A small study examines the possibility of using GLP-1 RAs to improve ventricular ejection fraction in patients with STEMI.
A small study has found that the use of the glucagon-like peptide (GLP)-1 analogue liraglutide resulted in mild improvement in left ventricular ejection fraction in patients with acute ST-segment elevation myocardial infarction (STEMI).
This small, proof of concept study was published by Wei Ren Chen, MD, from the Department of Cardiology, PLA General Hospital of Beijing, China, and colleagues in the American Heart Journal.
According to the study, liraglutide has been reported to reduce cardiac rupture and infarct size in mouse studies and another GLP-1 analogue, exenatide, has been found to protect against ischemia-reperfusion injury and improve cardiac function in patients with STEMI.
Therefore, in this study, Chen and colleagues enrolled 92 patients who were scheduled to undergo percutaneous coronary intervention for STEMI and randomly assigned them to liraglutide or placebo for 7 days to evaluate the effects of liraglutide on left ventricular ejection fraction. Patients started the study drug 30 minutes before intervention and continued treatment for 7 days after the procedure.
At 3 months, the difference in the change of ejection fraction between the two study groups was +4.1% (P<0.001). The researchers found this difference to be even greater (+5.0%) in patients with a left ventricular ejection fraction of <50% at baseline.
The researchers noted a nonsignificant trend towards a lower rate of no-reflow in the patients assigned liraglutide (7% vs. 15%; P=0.20).
Patients assigned liraglutide also had improvements in endothelial and inflammatory markers. Troponin T levels were significantly lower in patients assigned liraglutide compared with placebo at 5 days (P<0.05). In addition, the difference in change of fasting glucose levels between liraglutide and placebo was also statistically significant (P<0.05). Finally, at 3 months, patients assigned liraglutide had significant reductions in serum high-sensitivity C-reactive protein and IL-6 levels compared with the control group.
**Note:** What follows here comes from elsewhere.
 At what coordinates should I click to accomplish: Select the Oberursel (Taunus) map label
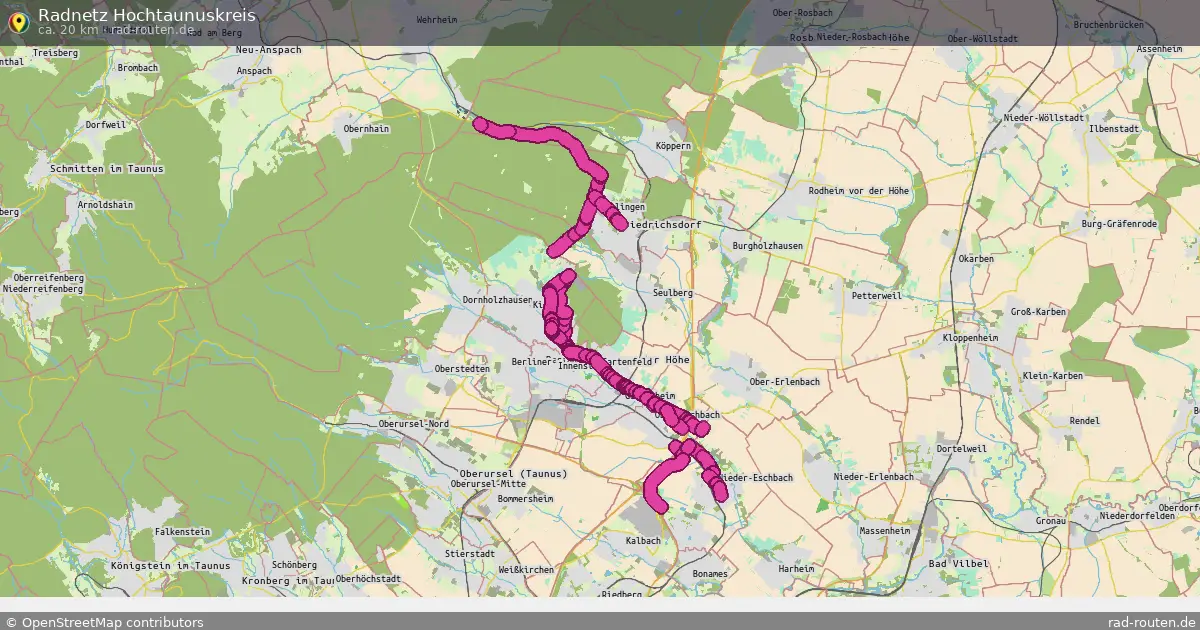click(x=513, y=473)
In a discussion of their results, Chen and colleagues pointed out several limitations of the study, including its small size and short duration, which they say “was not sufficient to fully evaluate the efficacy of liraglutide in patients with STEMI.”
In addition, they pointed out that the majority of patients in the study had ejection fraction of <50%, which makes it difficult to generalize these results.
“Given that the small study population of this study seems to be underpowered to detect the effect of liraglutide in STEMI patients,” the researchers wrote. “A large scale multicenter study is needed to confirm the efficacy and safety of liraglutide in STEMI patients.”
Chen WR, et al. Effects of liraglutide on left ventricular function in patients with ST-segment elevation myocardial infarction undergoing primary percutaneous coronary intervention. Am Heart J. 2015;170:845-854.